Schreiben Sie aus den folgenden Datensätzen die Zeilen unverändert ab, beginnend mit der Zeile, die „800x1158 pixels. How do I perform: Click the PWR“ enthält, und endend mit der Zeile, die „[x=530, y=768]“ enthält. Lassen Sie dabei die Bilder weg.

Datensätze zum Auffinden angezeigter Elemente:
________________________

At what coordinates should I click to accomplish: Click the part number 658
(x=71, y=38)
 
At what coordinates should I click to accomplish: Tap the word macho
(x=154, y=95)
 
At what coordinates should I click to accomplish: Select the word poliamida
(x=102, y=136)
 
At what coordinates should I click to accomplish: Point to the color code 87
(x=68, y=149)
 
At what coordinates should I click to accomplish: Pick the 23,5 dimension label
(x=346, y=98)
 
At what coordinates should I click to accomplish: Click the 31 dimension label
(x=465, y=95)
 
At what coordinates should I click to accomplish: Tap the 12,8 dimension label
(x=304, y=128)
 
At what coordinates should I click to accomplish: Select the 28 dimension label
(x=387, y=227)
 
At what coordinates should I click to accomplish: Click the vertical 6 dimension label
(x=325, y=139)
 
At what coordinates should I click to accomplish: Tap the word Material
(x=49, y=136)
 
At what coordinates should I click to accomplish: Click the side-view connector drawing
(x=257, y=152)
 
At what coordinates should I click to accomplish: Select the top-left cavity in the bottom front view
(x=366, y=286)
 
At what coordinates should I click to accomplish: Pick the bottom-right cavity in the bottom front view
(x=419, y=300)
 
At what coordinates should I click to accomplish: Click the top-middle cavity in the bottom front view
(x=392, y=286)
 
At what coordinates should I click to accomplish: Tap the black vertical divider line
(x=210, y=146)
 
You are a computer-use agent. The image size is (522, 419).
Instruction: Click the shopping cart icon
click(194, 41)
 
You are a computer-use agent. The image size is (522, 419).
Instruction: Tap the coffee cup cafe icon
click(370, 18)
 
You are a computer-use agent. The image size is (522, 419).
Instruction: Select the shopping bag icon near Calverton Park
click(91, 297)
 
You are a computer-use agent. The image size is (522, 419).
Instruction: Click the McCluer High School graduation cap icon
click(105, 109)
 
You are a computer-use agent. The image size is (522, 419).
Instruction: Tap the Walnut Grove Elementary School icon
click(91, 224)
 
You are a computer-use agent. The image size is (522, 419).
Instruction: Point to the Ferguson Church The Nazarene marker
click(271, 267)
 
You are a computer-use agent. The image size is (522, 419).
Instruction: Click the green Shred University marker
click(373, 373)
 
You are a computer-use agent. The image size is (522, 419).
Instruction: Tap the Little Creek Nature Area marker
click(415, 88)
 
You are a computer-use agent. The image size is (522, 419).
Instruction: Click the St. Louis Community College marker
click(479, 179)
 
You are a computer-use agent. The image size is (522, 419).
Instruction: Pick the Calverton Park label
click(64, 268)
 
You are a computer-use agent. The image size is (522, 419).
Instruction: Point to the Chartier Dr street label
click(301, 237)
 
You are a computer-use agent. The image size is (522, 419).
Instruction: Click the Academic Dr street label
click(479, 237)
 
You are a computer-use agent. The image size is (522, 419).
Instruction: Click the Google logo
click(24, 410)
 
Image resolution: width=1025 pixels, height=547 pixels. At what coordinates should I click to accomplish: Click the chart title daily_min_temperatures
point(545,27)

________________________

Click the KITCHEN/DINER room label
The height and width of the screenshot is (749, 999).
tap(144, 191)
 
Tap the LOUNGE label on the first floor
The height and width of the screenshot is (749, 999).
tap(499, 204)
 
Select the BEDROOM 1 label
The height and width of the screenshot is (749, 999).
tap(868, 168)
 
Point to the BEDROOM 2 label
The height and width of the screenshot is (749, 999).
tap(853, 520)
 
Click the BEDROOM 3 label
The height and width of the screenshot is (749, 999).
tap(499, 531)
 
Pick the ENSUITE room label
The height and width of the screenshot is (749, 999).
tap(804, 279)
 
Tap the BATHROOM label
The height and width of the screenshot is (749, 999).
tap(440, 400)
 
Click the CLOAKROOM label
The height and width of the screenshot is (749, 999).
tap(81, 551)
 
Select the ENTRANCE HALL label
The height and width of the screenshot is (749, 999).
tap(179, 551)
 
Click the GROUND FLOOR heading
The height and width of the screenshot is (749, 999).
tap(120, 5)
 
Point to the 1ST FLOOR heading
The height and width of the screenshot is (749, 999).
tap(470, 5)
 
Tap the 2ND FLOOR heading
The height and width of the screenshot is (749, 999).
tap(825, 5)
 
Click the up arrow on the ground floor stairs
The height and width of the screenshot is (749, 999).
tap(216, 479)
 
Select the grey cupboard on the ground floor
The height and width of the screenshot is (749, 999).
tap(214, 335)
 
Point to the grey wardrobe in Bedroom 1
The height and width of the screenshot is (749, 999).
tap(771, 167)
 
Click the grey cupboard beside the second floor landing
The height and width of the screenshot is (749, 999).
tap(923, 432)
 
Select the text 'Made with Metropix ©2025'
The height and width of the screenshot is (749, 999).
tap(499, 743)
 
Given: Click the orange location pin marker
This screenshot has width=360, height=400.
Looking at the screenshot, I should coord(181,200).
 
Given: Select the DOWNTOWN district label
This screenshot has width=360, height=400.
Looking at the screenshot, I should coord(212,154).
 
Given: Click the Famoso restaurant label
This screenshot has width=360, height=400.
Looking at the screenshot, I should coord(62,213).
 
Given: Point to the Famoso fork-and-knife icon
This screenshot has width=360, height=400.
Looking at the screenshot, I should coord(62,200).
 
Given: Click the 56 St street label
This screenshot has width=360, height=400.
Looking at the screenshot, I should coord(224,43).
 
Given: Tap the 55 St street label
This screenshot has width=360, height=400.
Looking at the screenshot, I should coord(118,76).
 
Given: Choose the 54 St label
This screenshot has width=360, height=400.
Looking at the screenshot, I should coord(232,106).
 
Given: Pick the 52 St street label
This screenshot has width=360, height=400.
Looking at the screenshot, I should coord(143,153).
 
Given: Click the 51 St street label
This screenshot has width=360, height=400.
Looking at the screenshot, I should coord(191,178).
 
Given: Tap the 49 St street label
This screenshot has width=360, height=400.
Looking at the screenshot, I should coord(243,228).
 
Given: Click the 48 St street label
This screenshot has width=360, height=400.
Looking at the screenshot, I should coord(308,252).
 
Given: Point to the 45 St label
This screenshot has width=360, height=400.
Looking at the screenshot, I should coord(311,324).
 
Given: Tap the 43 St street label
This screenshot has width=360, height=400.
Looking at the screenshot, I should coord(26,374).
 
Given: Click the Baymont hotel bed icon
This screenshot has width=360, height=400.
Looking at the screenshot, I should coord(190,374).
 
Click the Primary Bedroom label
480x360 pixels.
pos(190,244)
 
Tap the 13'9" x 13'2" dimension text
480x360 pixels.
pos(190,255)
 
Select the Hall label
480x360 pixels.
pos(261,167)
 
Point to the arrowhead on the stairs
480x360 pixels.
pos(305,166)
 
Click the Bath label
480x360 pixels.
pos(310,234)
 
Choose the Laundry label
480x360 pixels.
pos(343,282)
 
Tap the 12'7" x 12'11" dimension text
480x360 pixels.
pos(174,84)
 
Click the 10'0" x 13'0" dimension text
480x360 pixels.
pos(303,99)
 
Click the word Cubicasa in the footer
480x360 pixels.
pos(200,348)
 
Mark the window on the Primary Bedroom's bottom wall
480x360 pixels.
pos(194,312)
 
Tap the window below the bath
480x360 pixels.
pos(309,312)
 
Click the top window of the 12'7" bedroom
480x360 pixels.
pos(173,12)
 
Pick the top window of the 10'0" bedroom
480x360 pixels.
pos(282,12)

________________________

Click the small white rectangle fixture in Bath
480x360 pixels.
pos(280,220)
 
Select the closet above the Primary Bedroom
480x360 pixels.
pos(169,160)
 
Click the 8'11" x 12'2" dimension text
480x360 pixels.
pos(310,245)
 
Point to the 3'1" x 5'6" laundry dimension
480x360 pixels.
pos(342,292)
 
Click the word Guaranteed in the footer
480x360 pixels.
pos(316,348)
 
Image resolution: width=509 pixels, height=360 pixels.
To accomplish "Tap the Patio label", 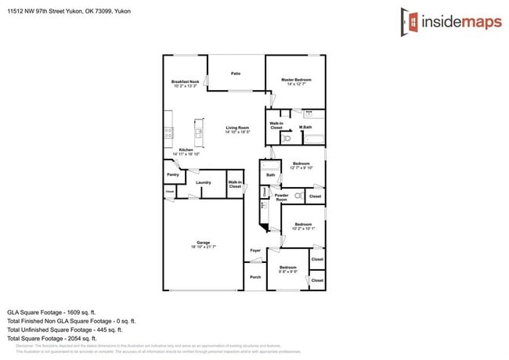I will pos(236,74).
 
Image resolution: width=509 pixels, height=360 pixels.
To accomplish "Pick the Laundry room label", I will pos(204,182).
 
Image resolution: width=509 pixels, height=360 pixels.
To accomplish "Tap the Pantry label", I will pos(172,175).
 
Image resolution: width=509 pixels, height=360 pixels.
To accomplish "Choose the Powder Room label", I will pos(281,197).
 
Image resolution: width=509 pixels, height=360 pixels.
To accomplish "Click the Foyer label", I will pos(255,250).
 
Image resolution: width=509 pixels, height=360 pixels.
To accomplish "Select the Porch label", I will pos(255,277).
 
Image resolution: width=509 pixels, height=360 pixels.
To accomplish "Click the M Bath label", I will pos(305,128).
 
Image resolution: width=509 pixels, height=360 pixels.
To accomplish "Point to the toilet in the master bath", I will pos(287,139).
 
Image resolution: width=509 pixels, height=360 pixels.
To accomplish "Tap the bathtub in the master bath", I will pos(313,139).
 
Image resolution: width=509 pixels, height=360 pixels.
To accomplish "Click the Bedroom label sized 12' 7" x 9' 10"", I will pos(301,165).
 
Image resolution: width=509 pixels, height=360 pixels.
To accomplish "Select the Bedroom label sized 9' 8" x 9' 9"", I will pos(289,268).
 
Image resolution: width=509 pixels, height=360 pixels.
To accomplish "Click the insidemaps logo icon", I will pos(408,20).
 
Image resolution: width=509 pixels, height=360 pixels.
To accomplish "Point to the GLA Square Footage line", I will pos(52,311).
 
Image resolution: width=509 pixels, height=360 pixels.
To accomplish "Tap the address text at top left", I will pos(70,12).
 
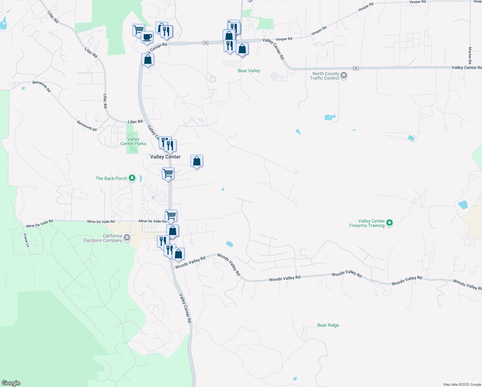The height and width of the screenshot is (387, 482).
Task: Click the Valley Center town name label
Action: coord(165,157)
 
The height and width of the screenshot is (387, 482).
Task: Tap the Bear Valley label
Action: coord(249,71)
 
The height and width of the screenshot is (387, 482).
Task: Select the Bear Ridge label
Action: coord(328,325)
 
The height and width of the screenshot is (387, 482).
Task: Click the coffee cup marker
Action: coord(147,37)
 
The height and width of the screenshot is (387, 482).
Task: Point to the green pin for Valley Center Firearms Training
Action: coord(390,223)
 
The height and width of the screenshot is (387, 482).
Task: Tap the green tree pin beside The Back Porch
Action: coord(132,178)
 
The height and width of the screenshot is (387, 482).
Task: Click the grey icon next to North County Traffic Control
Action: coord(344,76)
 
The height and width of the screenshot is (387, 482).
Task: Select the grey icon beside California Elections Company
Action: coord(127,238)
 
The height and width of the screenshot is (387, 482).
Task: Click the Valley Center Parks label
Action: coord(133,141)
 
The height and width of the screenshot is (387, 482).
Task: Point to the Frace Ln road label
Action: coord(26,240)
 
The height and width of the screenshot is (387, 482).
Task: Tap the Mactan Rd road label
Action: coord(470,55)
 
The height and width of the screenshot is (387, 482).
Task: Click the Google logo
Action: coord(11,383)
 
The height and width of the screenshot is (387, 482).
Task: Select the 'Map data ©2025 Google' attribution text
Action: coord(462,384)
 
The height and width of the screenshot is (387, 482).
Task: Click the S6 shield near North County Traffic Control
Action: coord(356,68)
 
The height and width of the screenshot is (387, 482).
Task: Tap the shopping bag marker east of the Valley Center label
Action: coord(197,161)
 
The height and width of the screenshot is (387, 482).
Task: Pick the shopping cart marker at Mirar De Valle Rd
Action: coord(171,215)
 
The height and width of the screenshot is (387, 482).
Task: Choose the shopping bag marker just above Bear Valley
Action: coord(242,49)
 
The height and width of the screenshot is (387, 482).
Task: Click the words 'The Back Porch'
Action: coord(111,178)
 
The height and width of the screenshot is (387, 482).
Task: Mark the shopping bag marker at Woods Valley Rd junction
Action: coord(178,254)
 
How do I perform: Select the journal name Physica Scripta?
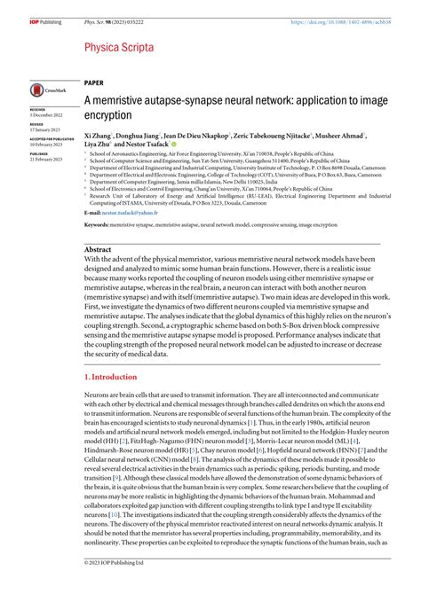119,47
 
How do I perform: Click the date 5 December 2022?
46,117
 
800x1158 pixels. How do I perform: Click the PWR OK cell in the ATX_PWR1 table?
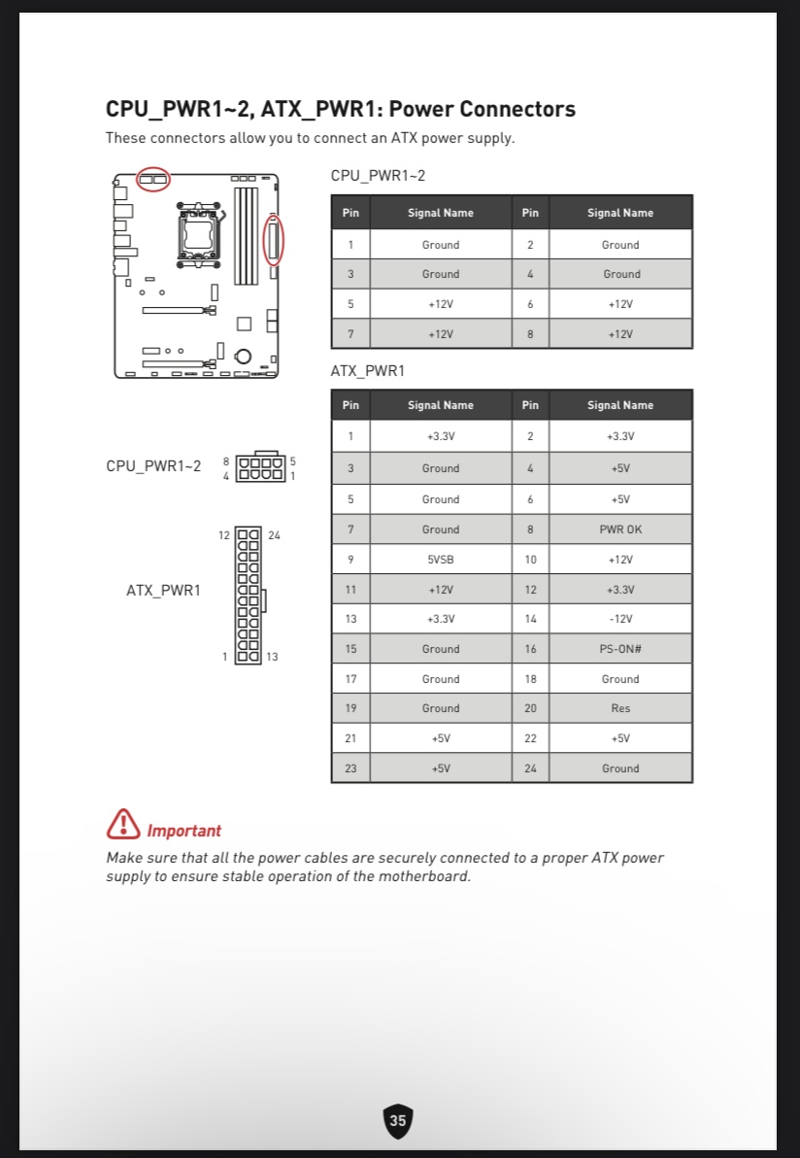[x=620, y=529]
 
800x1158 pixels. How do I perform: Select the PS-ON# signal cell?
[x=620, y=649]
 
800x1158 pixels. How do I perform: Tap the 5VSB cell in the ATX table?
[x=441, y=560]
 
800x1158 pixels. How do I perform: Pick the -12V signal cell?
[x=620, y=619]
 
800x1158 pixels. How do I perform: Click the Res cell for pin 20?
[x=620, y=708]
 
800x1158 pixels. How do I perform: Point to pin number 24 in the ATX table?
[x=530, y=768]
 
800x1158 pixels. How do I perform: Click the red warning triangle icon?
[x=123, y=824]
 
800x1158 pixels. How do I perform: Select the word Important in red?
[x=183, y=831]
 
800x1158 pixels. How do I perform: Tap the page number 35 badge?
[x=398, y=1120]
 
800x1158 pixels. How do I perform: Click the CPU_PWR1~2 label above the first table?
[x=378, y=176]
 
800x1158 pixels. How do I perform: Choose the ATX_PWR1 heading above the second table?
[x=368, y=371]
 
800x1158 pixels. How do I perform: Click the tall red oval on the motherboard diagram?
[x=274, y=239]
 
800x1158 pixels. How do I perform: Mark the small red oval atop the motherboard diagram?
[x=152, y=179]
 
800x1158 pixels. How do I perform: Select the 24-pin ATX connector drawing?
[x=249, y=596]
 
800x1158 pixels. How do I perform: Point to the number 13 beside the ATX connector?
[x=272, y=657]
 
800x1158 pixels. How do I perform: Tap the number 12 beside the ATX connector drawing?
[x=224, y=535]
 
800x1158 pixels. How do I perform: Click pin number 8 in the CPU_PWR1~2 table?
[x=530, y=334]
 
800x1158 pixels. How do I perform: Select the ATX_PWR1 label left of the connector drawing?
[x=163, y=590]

________________________

◆ **Lösung der Aufgabe**:
800x1158 pixels. How do I perform: Click the PWR OK cell in the ATX_PWR1 table?
[x=620, y=529]
 
800x1158 pixels. How do I perform: Select the PS-ON# signal cell?
[x=620, y=649]
 
800x1158 pixels. How do I perform: Tap the 5VSB cell in the ATX table?
[x=441, y=560]
 
800x1158 pixels. How do I perform: Pick the -12V signal cell?
[x=620, y=619]
 
800x1158 pixels. How do I perform: Click the Res cell for pin 20?
[x=620, y=708]
 
800x1158 pixels. How do I perform: Point to pin number 24 in the ATX table?
[x=530, y=768]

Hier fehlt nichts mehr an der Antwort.